The test passes when the collection name is also specified for each SearchPoints in the array (WithPayload is also needed to return the payload):

[Fact] public async Task SearchBatch() { await CreateAndSeedCollection("collection_1"); var batchResults = await _client.SearchBatchAsync( "collection_1", new SearchPoints[] { new() { CollectionName = "collection_1", Vector = { 10.4f, 11.4f }, Limit = 1, WithPayload = new WithPayloadSelector { Enable = true }}, new() { CollectionName = "collection_1", Vector = { 3.4f, 4.4f }, Limit = 1, WithPayload = new WithPayloadSelector { Enable = true } } }); Assert.Collection( batchResults, br => { var point = Assert.Single(br.Result); Assert.Equal(9ul, point.Id); var payloadKeyValue = Assert.Single(point.Payload); Assert.Equal("foo", payloadKeyValue.Key); Assert.Equal("goodbye", payloadKeyValue.Value.StringValue); }, br => { var point = Assert.Single(br.Result); Assert.Equal(8ul, point.Id); var payloadKeyValue = Assert.Single(point.Payload); Assert.Equal("foo", payloadKeyValue.Key); Assert.Equal("hello", payloadKeyValue.Value.StringValue); }); }

It looks to me like it may be a bug, and a consequence of the validation on SearchPoints for collection name invoked when validating SearchBatchPoints

Thanks for looking into this!

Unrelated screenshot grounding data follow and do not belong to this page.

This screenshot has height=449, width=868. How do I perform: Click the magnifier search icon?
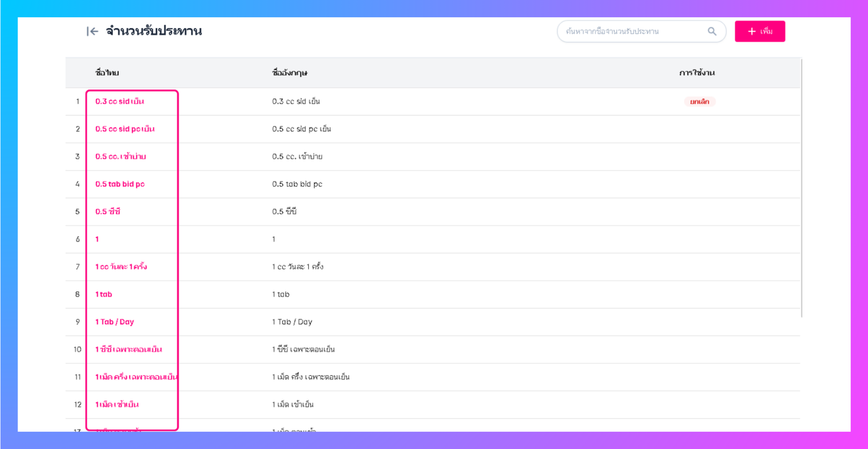[712, 31]
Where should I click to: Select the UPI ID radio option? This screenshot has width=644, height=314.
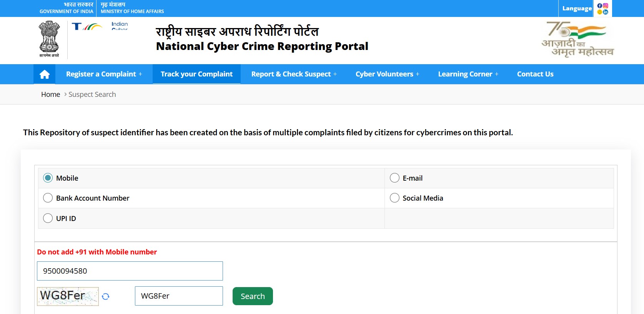pyautogui.click(x=48, y=218)
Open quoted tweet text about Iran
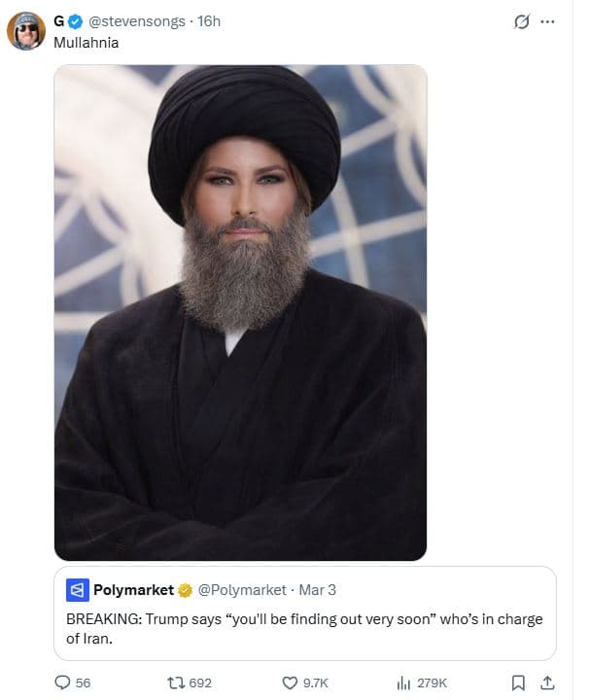The width and height of the screenshot is (589, 700). pyautogui.click(x=304, y=629)
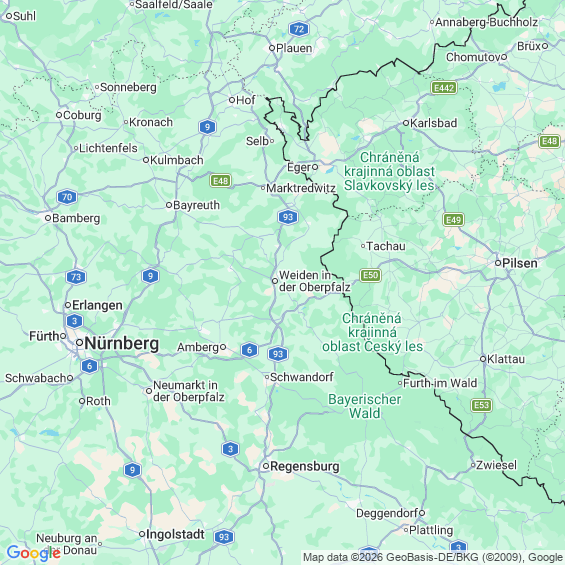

I've modified the test so that it passes.

This indeed seems like a bug to me (especially the way in which it crashes). Given that these batch methods accept a collection outside of the batch, I'm assuming that referencing different collections within the same batch isn't supported.. So requiring the collection name inside the batch doesn't make sense.

Do you want to open an issue in Qdrant to flag this?

I've opened qdrant/qdrant#2880

This indeed seems like a bug to me (especially the way in which it crashes). Given that these batch methods accept a collection outside of the batch, I'm assuming that referencing different collections within the same batch isn't supported.. So requiring the collection name inside the batch doesn't make sense.

Yep, agreed. What do you think about not requiring the consumer to specify the collection name on each item, and instead, assigning the collection name to each item in the batch method in the high level client? In the scenario where a user assigns a different collection name to one or more of the items, it would mean we overwrite it, but the collection name of each item is ignored on the server side anyway- if the collection name is changed to some non-existent collection, the test still passes 🙂 So, the only requirement currently is to provide a value of at least length 1, perhaps the collection name is a sensible default?

Good idea! At least as a temporary workaround for the Qdrant-side bug... Hopefully they'll fix it on their side soon.

(pushed)

roji · 2023-10-19T20:10:43Z

src/Qdrant.Client/QdrantClient.cs

+	/// </param>
+	public async Task<IReadOnlyList<ScoredPoint>> SearchAsync(
+		string collectionName,
+		ReadOnlyMemory<float> vector,


Note us accepting a ReadOnlyMemory<float> here.. We're generally trying to standardize over ROM<float> .NET as the representation of embeddings as much as possible.

Unfortunately, since we're not wrapping everything, other APIs which deal with embeddings still accept only the protobuf-generated RepeatedField<float>; there's not much we can do about that unless more flexibility is added to the protobuf code generation, or if we decide to go all-in and wrap everything.

Using ROM<float> is therefore a bit inconsistent. On the other hand, accepting a RepeatedField<float> here would be kinda senseless, since we'd need to copy it into the RepeatedField property on the gRPC-generated SearchPoints type inside (RepeatedField properties aren't assignable; you can only add into them).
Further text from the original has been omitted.